• **Фрагмент текста**:
━━━━━━━━
Приобретаемая в лаборатории сила не является таинственной. Несколько человек могут стать сильнее, чем эпидемия, если изменят масштаб двух действующих агентов (т.е. если сделают микроба большим, а эпизоотию маленькой), а все остальные смогут следить за происходящим через предлагаемые приемы записи, делающие каждый производимый шаг понятным и удобочитаемым. Изменение масштаба приводит к росту числа доступных записей. Получение данных об эпидемии сибирской язвы в масштабе всей Франции было медленным, кропотливым и неопределенным процессом. Но всего лишь через год Пастер мог увеличивать количество вспышек сибирской язвы. Не удивительно, что он стал сильнее, чем ветеринары. На любые данные статистики ветеринаров он мог привести в десять раз больше своих данных. До появления Пастера их утверждения могли быть опровергнуты любым количеством таких же правдоподобных, но, тем не менее, противоположных утверждений. Но когда Пастер выносит из лаборатории свои цифры и данные, кто способен серьезно ему возразить? Пастер приобрел такую силу, модифицировав масштаб. Таким образом, в вопросах о сибирской язве у него есть два источника силы: эпизоотия и микробы. Его оппоненты и предшественники, работавшие «снаружи» на «большом масштабе», постоянно испытывали непредсказуемые удары в спину со стороны невидимого агента, не позволявшего получить упорядоченные статистические данные. Но Пастер, создав свою лабораторию и, как мы видели, установив ее прямо на ферме, получил власть над микробом (которого он сделал больше, а эпизоотию меньше) и, не покидая лаборатории, смог увеличить число экспериментов при минимальных материальных затратах. Эта концентрация сил делает его настолько сильнее, чем любой из его конкурентов, что им даже не приходит в голову выдвинуть какой-либо контраргумент, за исключением тех редких случаев, как в примере с Кохом, когда они также хорошо оснащены, как и Пастер.
━━━━━━━━
• **Данные для анализа**:
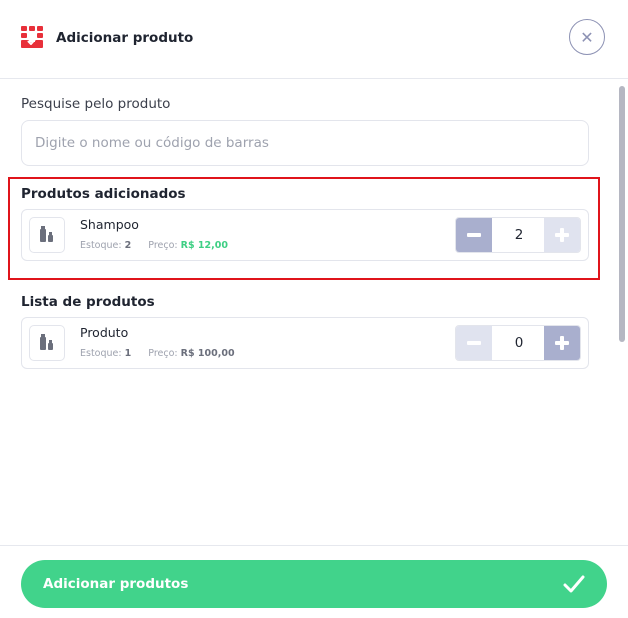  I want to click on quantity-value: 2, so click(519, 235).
━━━━━━━━
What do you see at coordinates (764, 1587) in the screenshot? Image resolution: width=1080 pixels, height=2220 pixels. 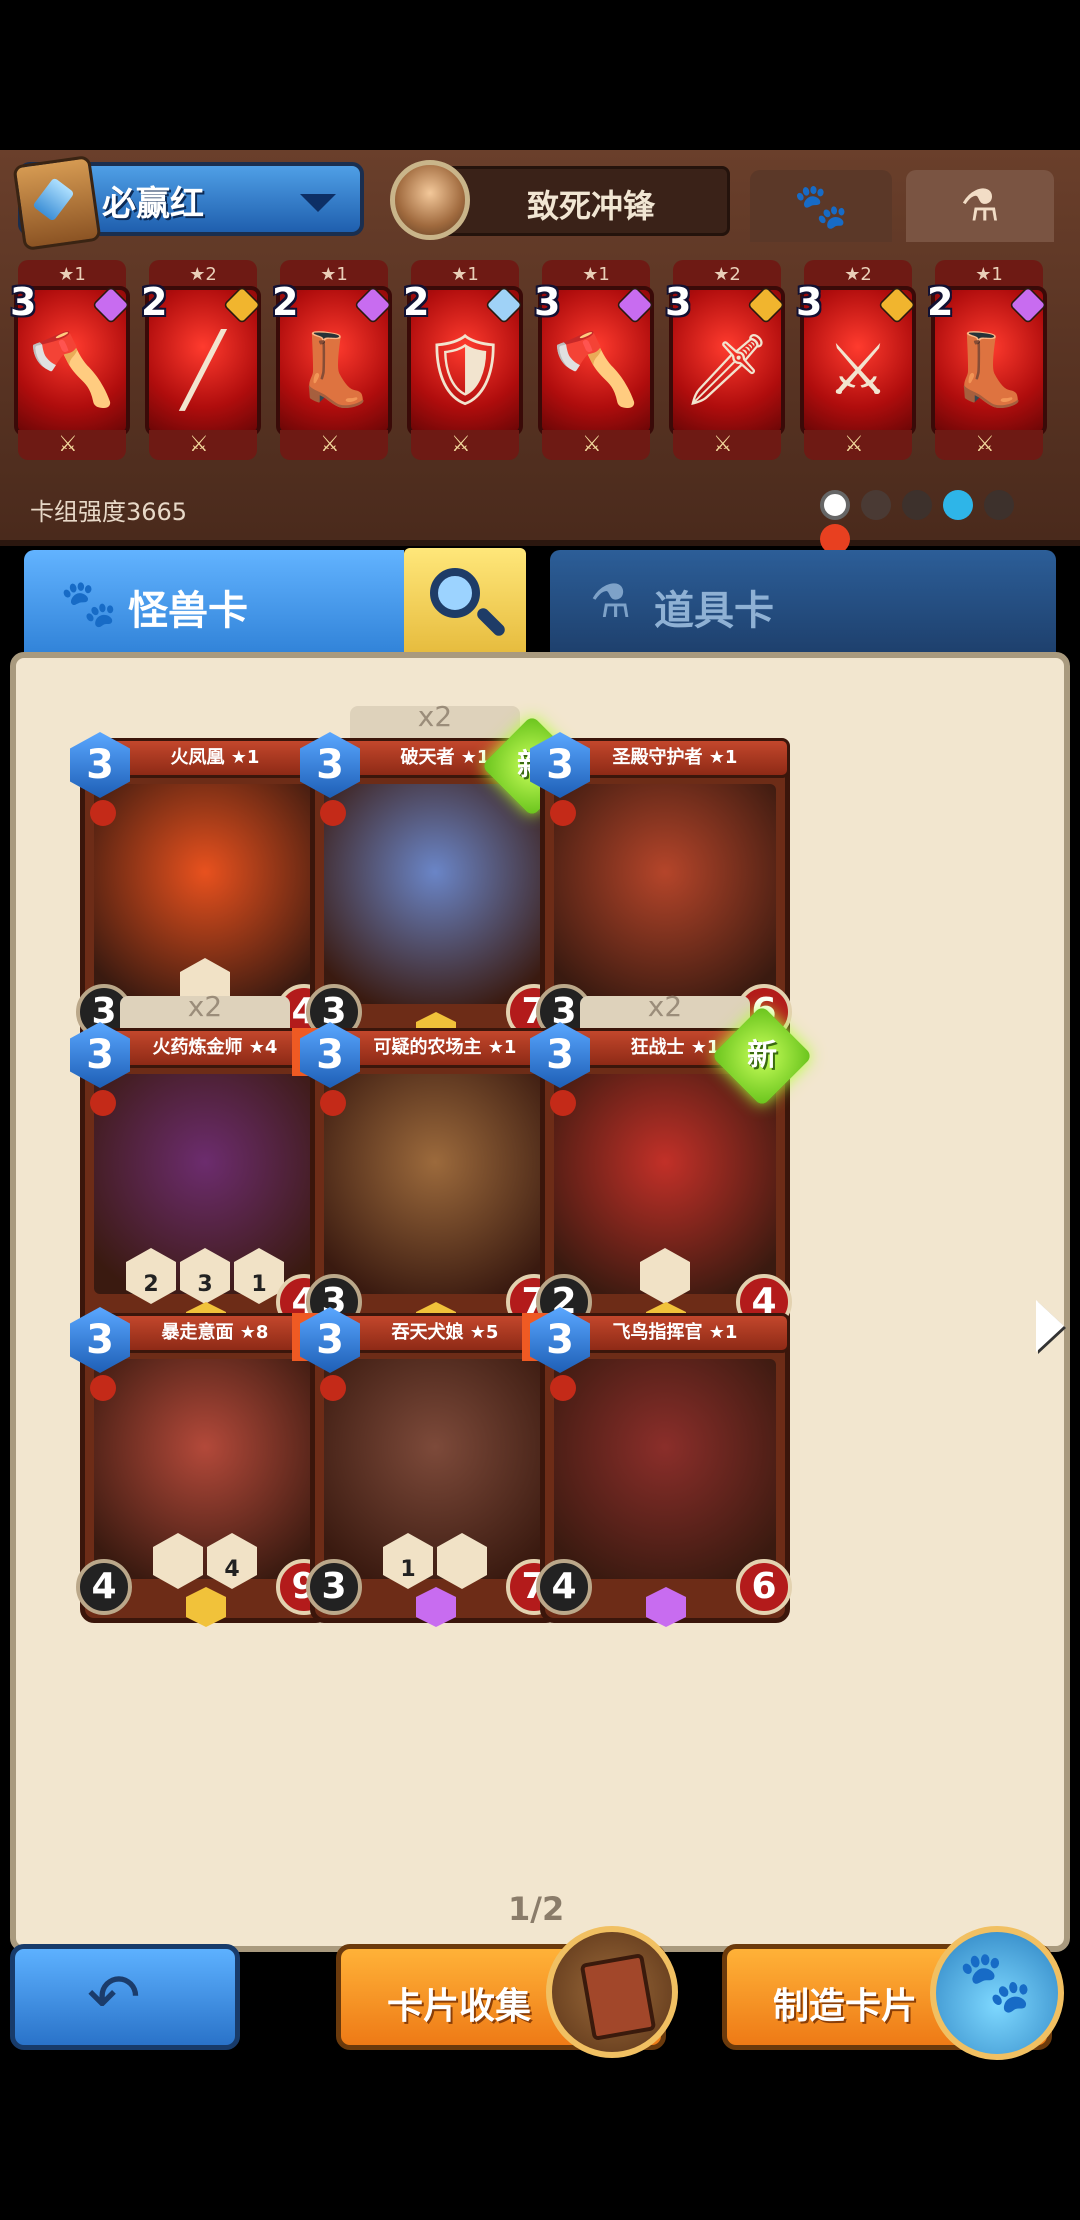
━━━━━━━━
• **Порядок работы**: Перепишите полностью и без изменений приведенный выше фрагмент о лаборатории Пастера.

• **Ответ к задаче**:
Приобретаемая в лаборатории сила не является таинственной. Несколько человек могут стать сильнее, чем эпидемия, если изменят масштаб двух действующих агентов (т.е. если сделают микроба большим, а эпизоотию маленькой), а все остальные смогут следить за происходящим через предлагаемые приемы записи, делающие каждый производимый шаг понятным и удобочитаемым. Изменение масштаба приводит к росту числа доступных записей. Получение данных об эпидемии сибирской язвы в масштабе всей Франции было медленным, кропотливым и неопределенным процессом. Но всего лишь через год Пастер мог увеличивать количество вспышек сибирской язвы. Не удивительно, что он стал сильнее, чем ветеринары. На любые данные статистики ветеринаров он мог привести в десять раз больше своих данных. До появления Пастера их утверждения могли быть опровергнуты любым количеством таких же правдоподобных, но, тем не менее, противоположных утверждений. Но когда Пастер выносит из лаборатории свои цифры и данные, кто способен серьезно ему возразить? Пастер приобрел такую силу, модифицировав масштаб. Таким образом, в вопросах о сибирской язве у него есть два источника силы: эпизоотия и микробы. Его оппоненты и предшественники, работавшие «снаружи» на «большом масштабе», постоянно испытывали непредсказуемые удары в спину со стороны невидимого агента, не позволявшего получить упорядоченные статистические данные. Но Пастер, создав свою лабораторию и, как мы видели, установив ее прямо на ферме, получил власть над микробом (которого он сделал больше, а эпизоотию меньше) и, не покидая лаборатории, смог увеличить число экспериментов при минимальных материальных затратах. Эта концентрация сил делает его настолько сильнее, чем любой из его конкурентов, что им даже не приходит в голову выдвинуть какой-либо контраргумент, за исключением тех редких случаев, как в примере с Кохом, когда они также хорошо оснащены, как и Пастер.